Polarisation-modulated photon-counting 3D imaging based on a negative parabolic pulse model.

Abstract

Indirect methods based on intensity for time-of-flight measurement have attracted considerable research interest in recent years because they can provide high spatial resolution in 3D imaging. However, the majority of indirect methods are inapplicable when echo signals are small (e.g., less than one photon). We propose a novel polarisation-modulated photon-counting 3D imaging method based on a negative parabolic pulse model (NPPM) to solve this problem. We measure weak signals using the number of received photons after repetitive pulsed laser emission.
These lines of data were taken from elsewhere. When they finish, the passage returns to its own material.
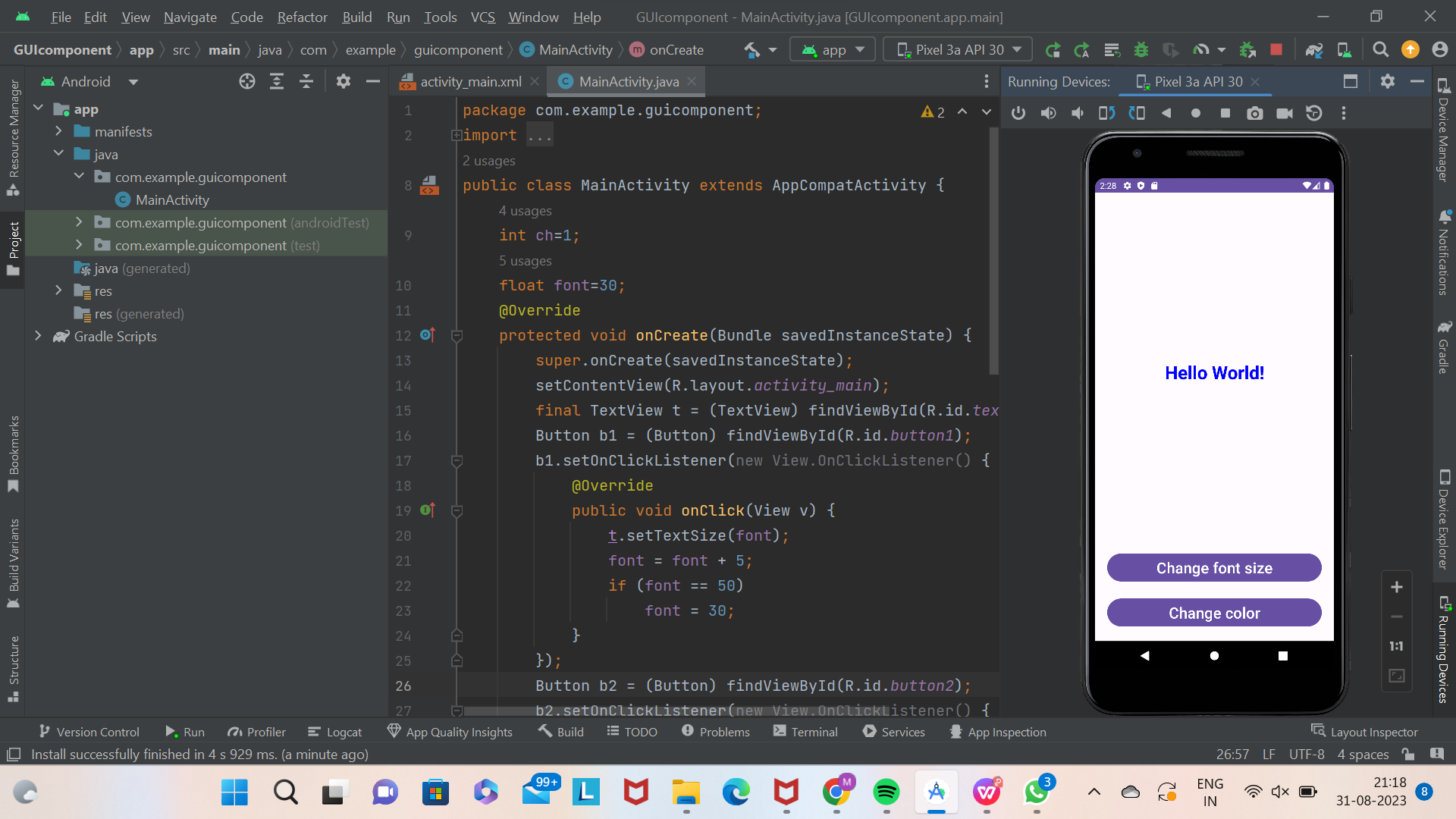This screenshot has width=1456, height=819.
Task: Open the Terminal tool window
Action: 814,731
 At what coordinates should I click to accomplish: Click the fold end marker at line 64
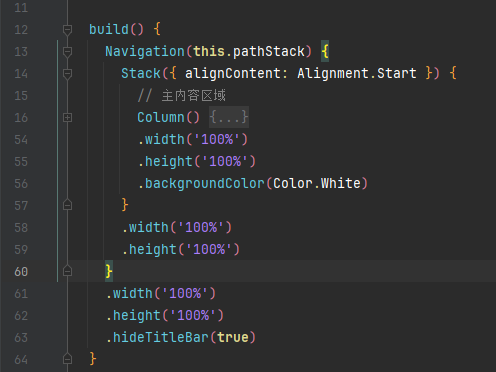[67, 359]
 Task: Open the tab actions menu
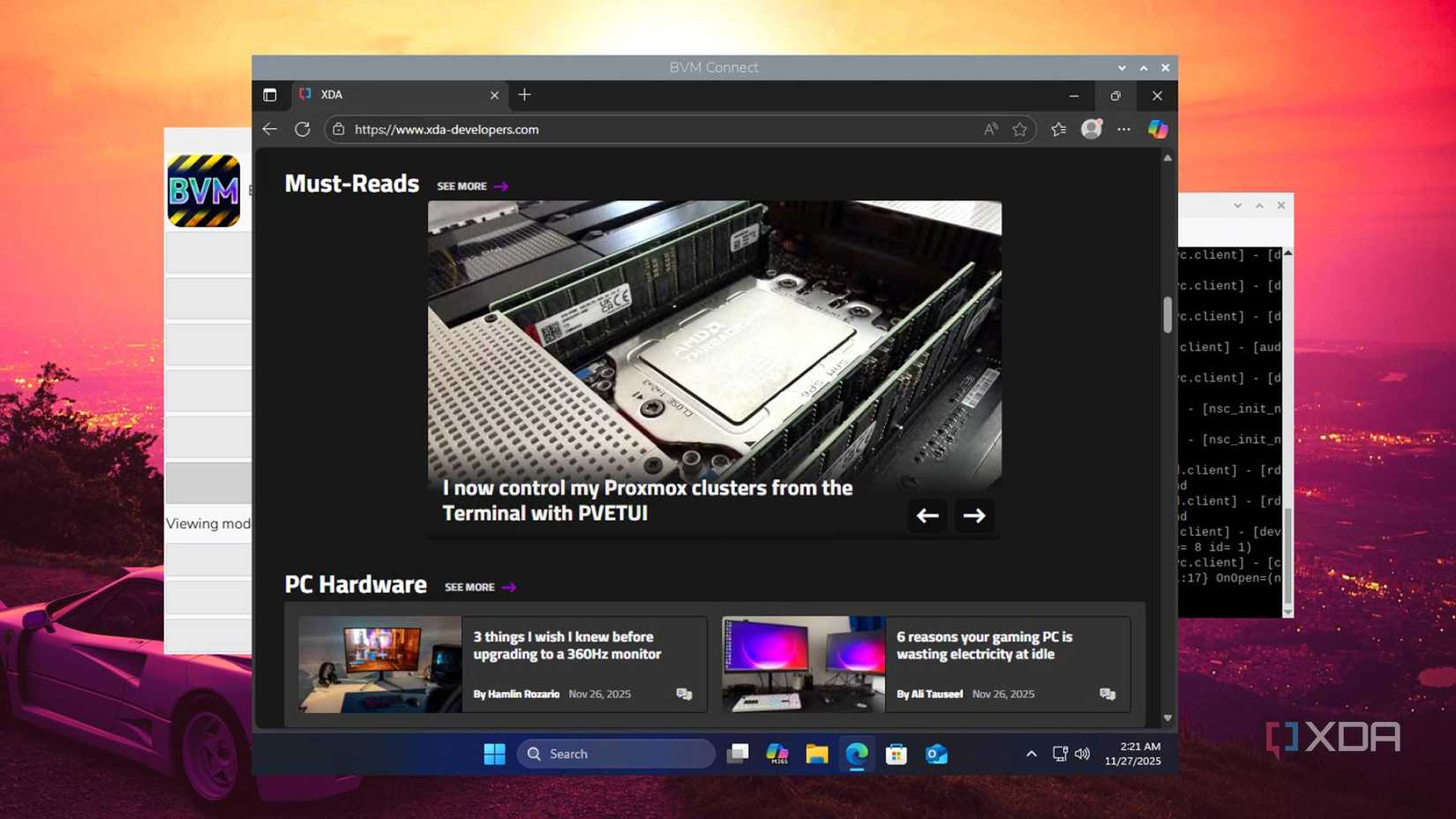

We establish a computational method by exploring the relationship between photon flight time that corresponds to the polarisation-modulated state of photons controlled by phase shift and calculated photon rates from received photon-counting values based on Poisson negative log-likelihood function to calculate the distance. We specifically utilise the NPPM to estimate distribution of echo signals and reduce ranging error given that echo signals are constantly time-varying. We build the first experimental system for polarisation-modulated photon-counting 3D imaging for verification by integrating it with a dual-axis galvo scanning device. Experimental results demonstrate that the proposed method can achieve ranging accuracy at the millimeter-level and exhibit superior 3D imaging performance even when the average received number of echo signals per pulsed laser emission is smaller than 0.05.